A: For now, yes β€” use Pick Items… and select the one item.
(A right-click shortcut from the product list is on the roadmap.)

Q: I made a typo in the reason field. Can I fix it?
A: No β€” reasons are permanent once written. If it really matters,
revert the change and apply the change again with the correct
reason. Both versions will be in the history.

Q: I corrected a cost on a posted invoice yesterday. Today
I realized I used the wrong new number. What now?

A: Raise a new correction with the reverse delta. The original
correction stays, the new one cancels it. Accounts gets another
notice to process.

Q: I’m an accountant and I processed a notice with the wrong
ledger reference. Can I change it?

A: Not directly β€” once PROCESSED, a notice is frozen. But you
can:

  1. Post a reversing entry on your ledger side (your normal
    accounting process).
  2. Ask inventory to raise a new correction document for the
    same batch(es). When it arrives in your inbox as a new
    notice, process it with the correct ledger ref.

This keeps the books clean and the audit trail honest.

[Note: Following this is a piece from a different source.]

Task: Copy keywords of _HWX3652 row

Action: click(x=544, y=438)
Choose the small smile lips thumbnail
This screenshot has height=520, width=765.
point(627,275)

Q: When do I use the legacy Bulk Pricing form instead of these
new panels?

A: Only if you need the discount / markup / rounding features
that the legacy form has and the new panels don’t. Those are on
the roadmap for the new panels; until then, the old form is
still available. Any plain price change should go through the
new panels so it gets audited properly.

Q: The system says “Operation returned false”. What happened?
A: Something went wrong during save that isn’t a permission
problem. Common causes: database lock contention, a missing item
that was deleted after you picked it. Try again; if it persists,
contact support with the timestamp β€” the technical log will have
details.


6. Glossary

Audit trail β€” The timestamped, signed history of every price
change. Can’t be edited; can be reverted.

Batch β€” A specific delivery of a product from a supplier.
Each batch has its own arrival date, cost, and expiry. When you
sell a unit, it comes out of a specific batch.

Bulk reference β€” A short code (like BULK-1713900000000)
that ties together every row of history created in one bulk
action. Use it to see every item affected by one apply click.

Default cost β€” A forward-looking cost baseline on each item,
used for quotes, budgets, and markup math. Changing it doesn’t
touch any historic record or invoice.

Draft invoice / unposted β€” A supplier invoice that’s been
received into inventory but not yet finalized with accounts.
Cost corrections on drafts update the records directly.

Forward-default vs historical cost β€” Default cost is what
you expect to pay next time; historical cost (on each batch) is
what you actually paid last time. The two are different numbers
for different jobs.

Ledger reference β€” The ID accounts gives to an adjustment
entry they post on their side. Used to link a supplier
adjustment notice to the ledger entry that closed it out.

Notice β€” A message to accounts that a posted supplier
invoice had its cost corrected and the supplier’s balance needs
an adjustment. Accounts process it by posting an adjustment
entry on their ledger.

Posted invoice β€” A supplier invoice that’s been finalized
and written to the accounts ledger. These are immutable β€” cost
corrections on posted invoices generate notices for accounts
instead of rewriting the invoice.

Revert β€” Undo a change. Writes a new history row restoring
the prior value; doesn’t delete the original change row.

Selling price field β€” One of the seven prices StoreHarmony
stores per item: retail, bulk unit, carton, promo, loyalty,
loyalty bulk, internet. Each can be changed independently.

Strategy β€” How a bulk price change is applied:

  • Set fixed amount β€” every item gets the same new value
  • Percentage change β€” multiply current value by a %
  • Fixed offset β€” add / subtract the same kobo amount
  • Cost-plus margin β€” new price = default cost Γ— (1 + margin%)

This guide reflects StoreHarmony pricing as of April 2026. For
the technical / developer version of the same material (including
operation names, database fields, and code samples), see
user_work_flow.md in the same folder.